Я посмотрел на Анастасьева. Лицо его не выражало не только страха, далее ни малейшего беспокойства, - точно будто он лежал на диване. Конюхи хотели подбежать к нему, но он сделал знак головой, чтобы они остались на месте. Будто прикованный, не шевелясь в седле, сдавил он бешеную лошадь своими ногами и каким-то способом, не умею сказать тебе, осадил ее, а она попятилась назад и, вероятно, почувствовав уважение к своему всаднику, остановилась как вкопанная.
Тогда он тихо проехал кругом зеленой площадки. Я убедился, что слухи о его силе имеют основание. Княжна с заметным удовольствием посмотрела на него; князь прошептал: "Славный ездок"; старушка с усиками пошевелила губами; дворецкий поднял голову вверх от удивления и поправил свой накрахмаленный галстух.

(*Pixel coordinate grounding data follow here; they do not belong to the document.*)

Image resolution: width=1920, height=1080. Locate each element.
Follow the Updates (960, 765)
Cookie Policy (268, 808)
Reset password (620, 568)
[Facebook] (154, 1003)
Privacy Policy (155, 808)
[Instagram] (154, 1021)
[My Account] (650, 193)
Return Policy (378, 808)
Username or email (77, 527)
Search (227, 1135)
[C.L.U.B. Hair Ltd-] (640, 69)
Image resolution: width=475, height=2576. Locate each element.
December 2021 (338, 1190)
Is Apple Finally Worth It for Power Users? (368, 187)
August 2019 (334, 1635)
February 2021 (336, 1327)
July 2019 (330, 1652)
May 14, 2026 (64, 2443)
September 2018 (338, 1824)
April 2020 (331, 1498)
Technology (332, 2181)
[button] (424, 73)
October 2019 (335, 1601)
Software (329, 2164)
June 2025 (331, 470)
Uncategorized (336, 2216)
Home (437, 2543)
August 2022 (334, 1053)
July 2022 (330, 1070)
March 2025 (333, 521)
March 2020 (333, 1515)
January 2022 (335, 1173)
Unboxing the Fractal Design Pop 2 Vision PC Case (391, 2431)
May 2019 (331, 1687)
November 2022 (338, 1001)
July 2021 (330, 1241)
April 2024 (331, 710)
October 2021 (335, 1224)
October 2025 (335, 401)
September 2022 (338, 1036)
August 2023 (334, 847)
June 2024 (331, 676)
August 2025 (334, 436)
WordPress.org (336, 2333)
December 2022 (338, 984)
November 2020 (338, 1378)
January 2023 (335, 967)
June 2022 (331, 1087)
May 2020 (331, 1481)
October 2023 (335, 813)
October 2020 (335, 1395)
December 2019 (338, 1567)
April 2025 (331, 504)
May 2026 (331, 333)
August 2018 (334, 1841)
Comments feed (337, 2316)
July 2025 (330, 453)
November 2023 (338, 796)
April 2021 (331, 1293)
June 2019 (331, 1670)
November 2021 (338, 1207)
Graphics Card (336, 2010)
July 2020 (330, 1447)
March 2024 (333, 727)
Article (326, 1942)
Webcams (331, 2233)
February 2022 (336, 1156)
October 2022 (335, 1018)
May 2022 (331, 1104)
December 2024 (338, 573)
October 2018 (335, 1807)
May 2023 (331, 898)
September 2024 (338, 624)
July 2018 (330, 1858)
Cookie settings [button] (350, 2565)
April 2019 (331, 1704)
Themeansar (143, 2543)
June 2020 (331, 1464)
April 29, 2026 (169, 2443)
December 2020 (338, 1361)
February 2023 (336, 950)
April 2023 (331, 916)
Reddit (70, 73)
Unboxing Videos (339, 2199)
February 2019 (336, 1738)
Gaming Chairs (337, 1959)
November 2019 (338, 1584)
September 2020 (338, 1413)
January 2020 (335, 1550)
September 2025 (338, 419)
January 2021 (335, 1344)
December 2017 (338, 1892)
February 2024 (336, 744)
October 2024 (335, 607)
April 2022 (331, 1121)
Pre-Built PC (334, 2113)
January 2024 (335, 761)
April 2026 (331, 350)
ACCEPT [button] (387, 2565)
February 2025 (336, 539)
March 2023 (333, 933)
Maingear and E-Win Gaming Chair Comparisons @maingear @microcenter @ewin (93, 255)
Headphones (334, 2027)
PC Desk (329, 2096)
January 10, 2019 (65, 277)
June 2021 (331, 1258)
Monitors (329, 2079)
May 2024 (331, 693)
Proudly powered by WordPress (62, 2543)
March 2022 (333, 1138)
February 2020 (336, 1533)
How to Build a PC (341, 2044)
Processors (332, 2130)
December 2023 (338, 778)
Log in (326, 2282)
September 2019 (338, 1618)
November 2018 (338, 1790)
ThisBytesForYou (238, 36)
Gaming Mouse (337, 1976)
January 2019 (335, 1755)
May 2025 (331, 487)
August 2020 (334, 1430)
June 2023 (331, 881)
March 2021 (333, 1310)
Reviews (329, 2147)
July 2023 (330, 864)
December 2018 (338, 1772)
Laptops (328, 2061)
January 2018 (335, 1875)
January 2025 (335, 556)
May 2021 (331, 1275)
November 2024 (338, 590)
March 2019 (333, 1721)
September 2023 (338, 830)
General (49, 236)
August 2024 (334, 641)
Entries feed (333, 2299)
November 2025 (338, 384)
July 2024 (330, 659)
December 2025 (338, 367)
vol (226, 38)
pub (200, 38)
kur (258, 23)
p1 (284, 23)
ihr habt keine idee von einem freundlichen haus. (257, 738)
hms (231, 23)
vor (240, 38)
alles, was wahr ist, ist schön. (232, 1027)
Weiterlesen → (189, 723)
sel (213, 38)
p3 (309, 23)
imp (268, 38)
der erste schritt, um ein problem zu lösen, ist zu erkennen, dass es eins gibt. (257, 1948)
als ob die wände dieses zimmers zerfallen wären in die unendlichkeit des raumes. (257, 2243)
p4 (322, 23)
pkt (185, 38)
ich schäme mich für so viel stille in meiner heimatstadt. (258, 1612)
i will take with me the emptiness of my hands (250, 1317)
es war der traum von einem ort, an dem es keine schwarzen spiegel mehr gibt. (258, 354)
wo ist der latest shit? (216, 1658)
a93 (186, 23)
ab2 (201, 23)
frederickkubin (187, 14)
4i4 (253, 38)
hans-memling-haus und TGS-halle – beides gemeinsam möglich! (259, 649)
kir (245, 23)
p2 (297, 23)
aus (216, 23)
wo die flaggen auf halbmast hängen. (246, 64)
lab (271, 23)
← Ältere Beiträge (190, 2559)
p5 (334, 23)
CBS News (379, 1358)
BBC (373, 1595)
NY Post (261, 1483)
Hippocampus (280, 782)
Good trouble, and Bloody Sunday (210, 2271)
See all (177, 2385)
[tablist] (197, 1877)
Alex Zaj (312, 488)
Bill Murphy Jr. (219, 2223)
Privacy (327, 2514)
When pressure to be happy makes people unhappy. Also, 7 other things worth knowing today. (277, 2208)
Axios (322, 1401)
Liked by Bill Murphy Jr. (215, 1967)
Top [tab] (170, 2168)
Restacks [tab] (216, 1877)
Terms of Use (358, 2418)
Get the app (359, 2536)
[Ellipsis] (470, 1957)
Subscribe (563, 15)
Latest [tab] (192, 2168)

Княжна кланялась Ване, который прибежал к концу общей тревоги, и погрозила ему хлыстиком. Кавалькада двинулась. Старушка с усиками заговорила:
- Не знаю, князь, как это вы позволяете своей дочери ездить верхом; мне это удивительно. Ну, долго ли до беды? пример был сейчас перед вами. Да и женское ли это дело? позвольте спросить вас. Отчего я не имела этой глупой охоты, да и никто из моих сверстниц - ни дочь князя Ивана Григорьевича, ни графиня Анна
Александровна, никто!
С этим словом она с важностью подала князю свою руку, и он повел ее наверх.
Анастасьев ехал рядом с княжной, немного наклонясь к ней, как человек говорящий.
- О чем задумался? - сказал мне Рябинин. - Посмотри на сего молодого человека. - Он взял Ваню на руки и поднес его ко мне. - Видишь ли, какой умница: он ни о чем не думает. Поцелуй меня… ну…
- Как вы страшно протягиваете губы! - закричал Ваня, вырываясь из его рук, - меня княжна целует; вас я не хочу целовать.
Рябинин опустил его на землю и обратился ко мне:
- Он счастливее, братец, нас с тобою. Его целуют княжны, а нас с тобой княжны не поцелуют.